Top of Data extract

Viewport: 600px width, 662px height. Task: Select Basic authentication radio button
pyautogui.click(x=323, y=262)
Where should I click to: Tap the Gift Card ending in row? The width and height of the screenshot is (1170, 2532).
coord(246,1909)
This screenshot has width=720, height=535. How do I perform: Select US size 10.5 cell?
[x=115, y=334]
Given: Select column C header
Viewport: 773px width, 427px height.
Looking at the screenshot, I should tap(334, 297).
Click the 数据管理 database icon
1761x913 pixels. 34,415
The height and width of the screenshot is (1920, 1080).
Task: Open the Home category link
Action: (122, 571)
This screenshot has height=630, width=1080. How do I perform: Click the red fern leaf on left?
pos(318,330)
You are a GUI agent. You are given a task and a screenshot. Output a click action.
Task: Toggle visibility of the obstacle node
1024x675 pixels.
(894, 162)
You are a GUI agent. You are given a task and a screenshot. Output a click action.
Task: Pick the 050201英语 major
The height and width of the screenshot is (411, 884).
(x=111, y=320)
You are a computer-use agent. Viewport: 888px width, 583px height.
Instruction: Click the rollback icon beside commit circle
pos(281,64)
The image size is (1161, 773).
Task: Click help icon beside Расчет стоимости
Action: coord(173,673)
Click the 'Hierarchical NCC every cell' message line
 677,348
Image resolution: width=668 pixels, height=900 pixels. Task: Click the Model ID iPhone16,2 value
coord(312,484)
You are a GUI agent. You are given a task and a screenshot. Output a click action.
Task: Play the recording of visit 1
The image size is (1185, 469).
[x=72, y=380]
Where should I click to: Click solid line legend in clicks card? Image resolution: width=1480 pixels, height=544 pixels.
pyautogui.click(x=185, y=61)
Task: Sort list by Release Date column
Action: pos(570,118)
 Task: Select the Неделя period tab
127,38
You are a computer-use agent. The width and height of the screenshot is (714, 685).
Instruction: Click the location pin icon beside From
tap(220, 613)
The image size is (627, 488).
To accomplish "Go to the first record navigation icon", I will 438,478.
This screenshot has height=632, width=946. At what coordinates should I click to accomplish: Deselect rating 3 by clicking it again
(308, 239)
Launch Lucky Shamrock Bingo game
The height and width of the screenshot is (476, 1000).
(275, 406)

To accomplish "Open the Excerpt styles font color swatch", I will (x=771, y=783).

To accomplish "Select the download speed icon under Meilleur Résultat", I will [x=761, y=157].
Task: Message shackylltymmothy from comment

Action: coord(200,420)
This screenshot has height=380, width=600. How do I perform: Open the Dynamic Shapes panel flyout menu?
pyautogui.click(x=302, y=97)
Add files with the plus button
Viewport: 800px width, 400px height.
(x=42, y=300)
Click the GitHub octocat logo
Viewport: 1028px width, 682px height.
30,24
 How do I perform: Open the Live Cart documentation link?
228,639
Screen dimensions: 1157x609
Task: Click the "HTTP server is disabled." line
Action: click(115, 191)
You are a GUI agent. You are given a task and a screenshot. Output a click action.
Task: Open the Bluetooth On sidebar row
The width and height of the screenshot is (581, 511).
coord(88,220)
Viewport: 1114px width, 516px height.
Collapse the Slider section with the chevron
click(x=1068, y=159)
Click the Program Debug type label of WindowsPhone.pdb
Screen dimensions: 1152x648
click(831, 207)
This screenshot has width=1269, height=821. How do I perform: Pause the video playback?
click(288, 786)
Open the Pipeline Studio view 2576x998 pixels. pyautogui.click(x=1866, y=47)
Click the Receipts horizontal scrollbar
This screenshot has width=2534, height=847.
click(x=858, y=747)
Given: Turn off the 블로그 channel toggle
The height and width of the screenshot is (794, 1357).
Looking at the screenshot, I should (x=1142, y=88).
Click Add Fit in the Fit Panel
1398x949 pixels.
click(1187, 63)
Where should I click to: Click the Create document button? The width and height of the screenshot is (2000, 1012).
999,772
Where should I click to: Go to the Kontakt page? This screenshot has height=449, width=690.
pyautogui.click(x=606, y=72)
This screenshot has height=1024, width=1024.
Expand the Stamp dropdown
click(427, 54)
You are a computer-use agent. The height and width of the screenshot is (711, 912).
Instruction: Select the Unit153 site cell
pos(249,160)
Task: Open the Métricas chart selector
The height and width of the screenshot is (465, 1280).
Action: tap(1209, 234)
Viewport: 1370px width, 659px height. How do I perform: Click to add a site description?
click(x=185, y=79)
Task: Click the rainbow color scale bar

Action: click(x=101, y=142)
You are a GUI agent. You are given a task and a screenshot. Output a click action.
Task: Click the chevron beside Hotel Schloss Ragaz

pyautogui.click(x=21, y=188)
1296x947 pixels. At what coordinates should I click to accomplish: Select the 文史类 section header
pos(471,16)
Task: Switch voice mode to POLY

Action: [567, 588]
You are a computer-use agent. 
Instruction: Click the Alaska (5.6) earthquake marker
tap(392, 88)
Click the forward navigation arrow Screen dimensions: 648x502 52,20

Bottom of Data extract

Once you have read the entries, repeat them all exactly.

- [Answer]
Viewport: 600px width, 662px height. Task: Select Basic authentication radio button
pyautogui.click(x=323, y=262)
Where should I click to: Tap the Gift Card ending in row? The width and height of the screenshot is (1170, 2532).
coord(246,1909)
This screenshot has width=720, height=535. How do I perform: Select US size 10.5 cell?
[x=115, y=334]
Given: Select column C header
Viewport: 773px width, 427px height.
Looking at the screenshot, I should tap(334, 297).
Click the 数据管理 database icon
1761x913 pixels. 34,415
The height and width of the screenshot is (1920, 1080).
Task: Open the Home category link
Action: (122, 571)
This screenshot has height=630, width=1080. How do I perform: Click the red fern leaf on left?
pos(318,330)
You are a GUI agent. You are given a task and a screenshot. Output a click action.
Task: Toggle visibility of the obstacle node
1024x675 pixels.
(894, 162)
You are a GUI agent. You are given a task and a screenshot. Output a click action.
Task: Pick the 050201英语 major
The height and width of the screenshot is (411, 884).
(x=111, y=320)
You are a computer-use agent. Viewport: 888px width, 583px height.
Instruction: Click the rollback icon beside commit circle
pos(281,64)
The image size is (1161, 773).
Task: Click help icon beside Расчет стоимости
Action: coord(173,673)
Click the 'Hierarchical NCC every cell' message line
 677,348
Image resolution: width=668 pixels, height=900 pixels. Task: Click the Model ID iPhone16,2 value
coord(312,484)
You are a GUI agent. You are given a task and a screenshot. Output a click action.
Task: Play the recording of visit 1
The image size is (1185, 469).
[x=72, y=380]
Where should I click to: Click solid line legend in clicks card? Image resolution: width=1480 pixels, height=544 pixels.
pyautogui.click(x=185, y=61)
Task: Sort list by Release Date column
Action: pos(570,118)
 Task: Select the Неделя period tab
127,38
You are a computer-use agent. The width and height of the screenshot is (714, 685).
Instruction: Click the location pin icon beside From
tap(220, 613)
The image size is (627, 488).
To accomplish "Go to the first record navigation icon", I will 438,478.
This screenshot has height=632, width=946. At what coordinates should I click to accomplish: Deselect rating 3 by clicking it again
(308, 239)
Launch Lucky Shamrock Bingo game
The height and width of the screenshot is (476, 1000).
(275, 406)

To accomplish "Open the Excerpt styles font color swatch", I will (x=771, y=783).

To accomplish "Select the download speed icon under Meilleur Résultat", I will [x=761, y=157].
Task: Message shackylltymmothy from comment

Action: coord(200,420)
This screenshot has height=380, width=600. How do I perform: Open the Dynamic Shapes panel flyout menu?
pyautogui.click(x=302, y=97)
Add files with the plus button
Viewport: 800px width, 400px height.
(x=42, y=300)
Click the GitHub octocat logo
Viewport: 1028px width, 682px height.
30,24
 How do I perform: Open the Live Cart documentation link?
228,639
Screen dimensions: 1157x609
Task: Click the "HTTP server is disabled." line
Action: click(115, 191)
You are a GUI agent. You are given a task and a screenshot. Output a click action.
Task: Open the Bluetooth On sidebar row
The width and height of the screenshot is (581, 511).
coord(88,220)
Viewport: 1114px width, 516px height.
Collapse the Slider section with the chevron
click(x=1068, y=159)
Click the Program Debug type label of WindowsPhone.pdb
Screen dimensions: 1152x648
click(831, 207)
This screenshot has width=1269, height=821. How do I perform: Pause the video playback?
click(288, 786)
Open the Pipeline Studio view 2576x998 pixels. pyautogui.click(x=1866, y=47)
Click the Receipts horizontal scrollbar
This screenshot has width=2534, height=847.
click(x=858, y=747)
Given: Turn off the 블로그 channel toggle
The height and width of the screenshot is (794, 1357).
Looking at the screenshot, I should (x=1142, y=88).
Click Add Fit in the Fit Panel
1398x949 pixels.
click(1187, 63)
Where should I click to: Click the Create document button? The width and height of the screenshot is (2000, 1012).
999,772
Where should I click to: Go to the Kontakt page? This screenshot has height=449, width=690.
pyautogui.click(x=606, y=72)
This screenshot has height=1024, width=1024.
Expand the Stamp dropdown
click(427, 54)
You are a computer-use agent. The height and width of the screenshot is (711, 912).
Instruction: Select the Unit153 site cell
pos(249,160)
Task: Open the Métricas chart selector
The height and width of the screenshot is (465, 1280).
Action: tap(1209, 234)
Viewport: 1370px width, 659px height. How do I perform: Click to add a site description?
click(x=185, y=79)
Task: Click the rainbow color scale bar

Action: click(x=101, y=142)
You are a GUI agent. You are given a task and a screenshot. Output a click action.
Task: Click the chevron beside Hotel Schloss Ragaz

pyautogui.click(x=21, y=188)
1296x947 pixels. At what coordinates should I click to accomplish: Select the 文史类 section header
pos(471,16)
Task: Switch voice mode to POLY

Action: [567, 588]
You are a computer-use agent. 
Instruction: Click the Alaska (5.6) earthquake marker
tap(392, 88)
Click the forward navigation arrow Screen dimensions: 648x502 52,20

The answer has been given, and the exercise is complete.